La sentenza, ancorché interessante, non pare applicabile alla fattispecie in esame stante la sua esiguità. Certamente la posa stabile e continuata di strutture mobili quali camper e roulottes al fine di soddisfare esigenze abitative non temporanee comporta la necessità del rilascio del permesso di costruire ai sensi del combinato disposto degli articoli del D.P.R. 380/2001 sopra richiamati. L’Amministrazione comunale valuterà, sulla base delle informazioni di cui dispone e degli accertamenti che vorrà effettuare, se ricorrono le condizioni per l’applicazione delle sanzioni previste dalla vigente normativa in materia di illeciti edilizi, fatto comunque salvo l’istituto dell’accertamento di conformità previsto dall’art. 36 del D.P.R. 380/2001.
Paiono sussistere le condizioni per interloquire in termini propositivi con i cittadini “camperisti”, rappresentando la possibilità di regolarizzazione della loro permanenza nel Comune, anche in considerazione del fatto che il loro insediamento già insiste su di un terreno edificabile (si presume a fini residenziali), per il quale dovrebbe essere corrisposta la relativa imposta comunale sugli immobili.

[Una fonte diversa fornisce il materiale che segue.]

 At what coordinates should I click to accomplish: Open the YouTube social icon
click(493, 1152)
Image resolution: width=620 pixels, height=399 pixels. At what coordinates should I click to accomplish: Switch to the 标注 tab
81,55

Paradossalmente la ricerca normativa fornisce esiti di possibile integrazione anziché di allontanamento di cittadini orientati verso pratiche di vita diverse dall’ordinario. Il quesito non fornisce ulteriori elementi per valutare i reali motivi di “disordine e di intolleranza da parte dei vicini”.
Si ritiene che tali comportamenti possano trovare previsione e composizione anche per via sanzionatoria nel regolamento comunale di polizia locale, che dovrebbe avere le finalità di promuovere l’ordinata e civile convivenza, garantire la sicurezza dei cittadini, tutelare il decoroso svolgimento della vita cittadina, nonché disciplinare le attività e i comportamenti dei cittadini al fine del buon andamento della comunità locale.